Rafael Arbex/Estadão
Rafael Arbex/Estadão

Protestos em Goiás são liderados pela maçonaria

Vestindo ternos pretos e outros trajes típicos das cerimônias maçons eles lideraram protestos contra a corrupção e o governo Dilma

Marília Assunção, especial para O Estado, O Estado de S. Paulo

12 Abril 2015 | 17h46

Goiânia - A principal marca do protesto deste domingo, 12, em Goiânia e em algumas cidades do interior, foi a presença maciça de integrantes de diferentes lojas maçônicas liderando manifestações. Vestindo ternos pretos e outros trajes típicos das cerimônias maçons eles lideraram protestos contra a corrupção e o governo Dilma Roussef em Goiânia e Catalão, onde copareceram 200 pessoas, segundo a PM.. Também houve mobilização neste domingo, 12, em Anápolis, Jataí e Rio Verde, todas com 200 pessoas, no máximo, segundo a PM em cada cidade.

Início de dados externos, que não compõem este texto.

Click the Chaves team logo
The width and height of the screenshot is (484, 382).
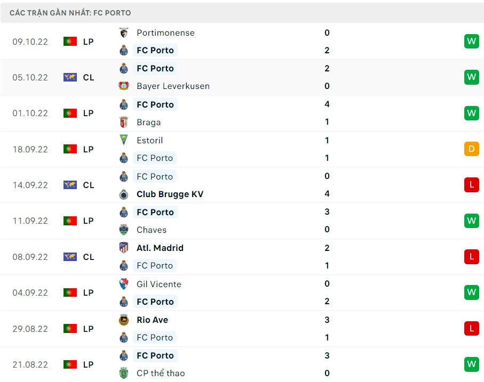(123, 230)
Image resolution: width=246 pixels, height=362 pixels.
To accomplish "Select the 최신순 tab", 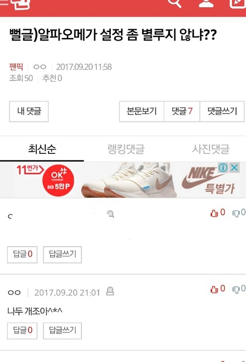I will [42, 149].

Os próprios organizadores admitiram que o número de pessoas mobilizadas em Goiânia foi menor que no protesto de 15 de março, mas eles não se entenderam quanto à estimativa. A Polícia Militar estimou em 2.500  pessoas mobilizadas no ponto alto do  protesto deste domingo, enquanto os organizadores falaram em 5, 20 e até 50 mil manifestantes. No 15 de março, houve estimativa variando entre 25 até 60 mil pessoas no protesto em Goiânia. 

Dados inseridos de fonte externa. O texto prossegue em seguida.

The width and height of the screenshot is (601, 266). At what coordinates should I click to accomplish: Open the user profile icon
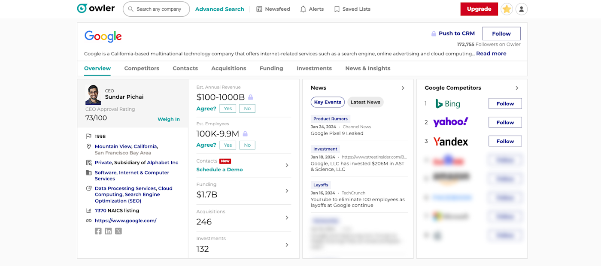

Além dos PMs, um grupo de 30 seguranças privados foram contratados para o evento, mas eles se recusaram a informar qual dos movimentos pagou o serviço. Não houve conflitos nem detidos. 

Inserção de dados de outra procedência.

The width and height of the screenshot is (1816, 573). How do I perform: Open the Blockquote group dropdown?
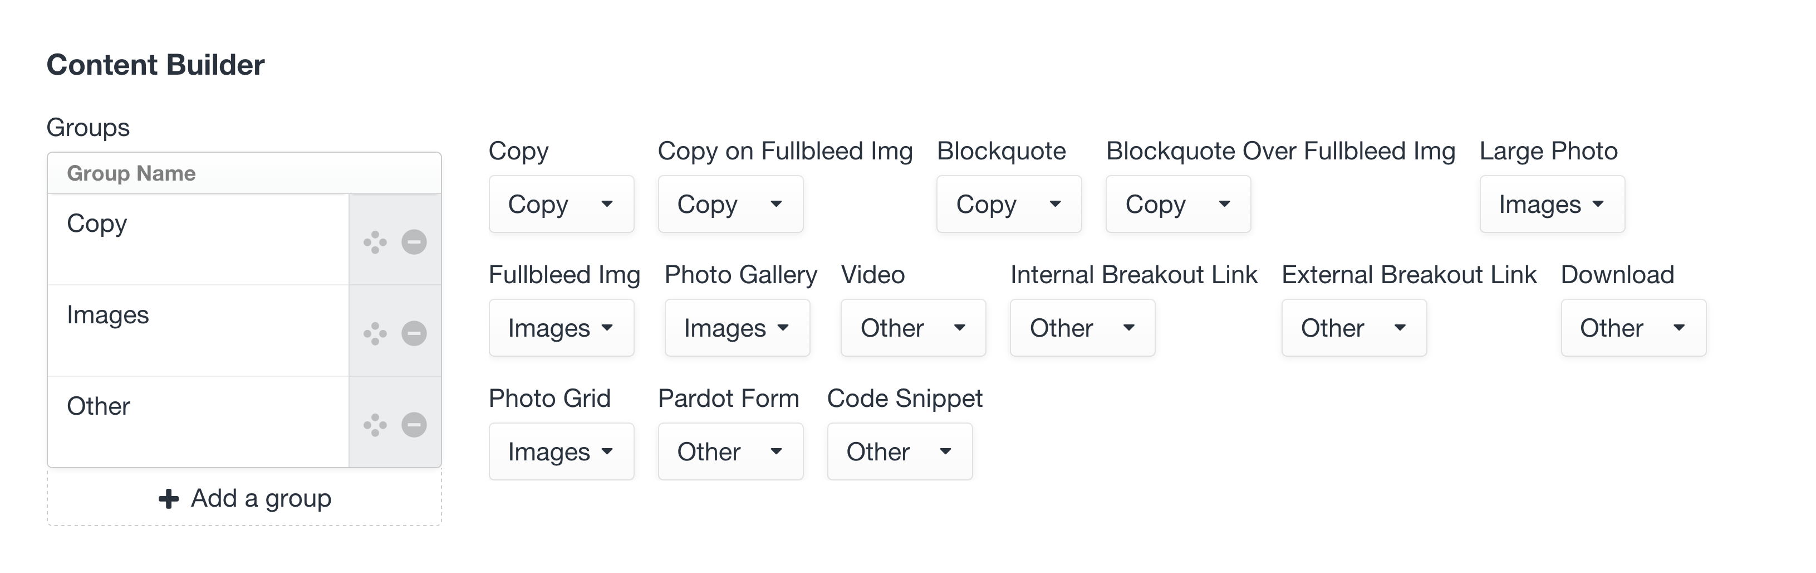coord(1009,204)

Além da maçonaria, em Goiânia o protesto foi organizado pelo Movimento Vem pra Rua Goiás e Movimento Brasil Livre. Antes da manifestação maior, marcada para as 14 horas, na Praça Tamandaré, os maçons fizeram uma passeata pela manhã em Goiânia e outra em Catalão, a 260 quilômetros da capital goiana,com 200 pessoas participando, segundo a PM. Thiago Manuel Ferreira, um dos maçons que liderou o protesto realizado durante a tarde estava entre os que calculavam em mais de 15 mil os participantes. Uma organização denominada Associação dos Médicos Maçons colhia assinaturas defendendo um projeto de lei de interesse popular denominado Corrupção Nunca Mais.  

A maior parte do público compareceu vestida de verde e amarelo e muitos se cobriam com a bandeira nacional. A maioria das faixas pedia a saída da presidente Dilma, outras defendiam o impeachment dela ou citavam o escândalo na Petrobrás.

Por volta das 15h30 os manifestantes romperam um acordo que tinham feito com a PM e decidiram fazer uma marcha, mas ficaram divididos. Muitos dispersaram  e um dos grupos ficou na Tamandaré. Depois acabaram decidindo se juntar ao outro grupo que partiu atrás de um carro de som a caminho da Superintendência Regional da Polícia Federal, no Setor Bela Vista. Na porta da PF fizeram uma rápida manifestação. Não houve shows nem a participação de políticos na mobilização em Goiânia.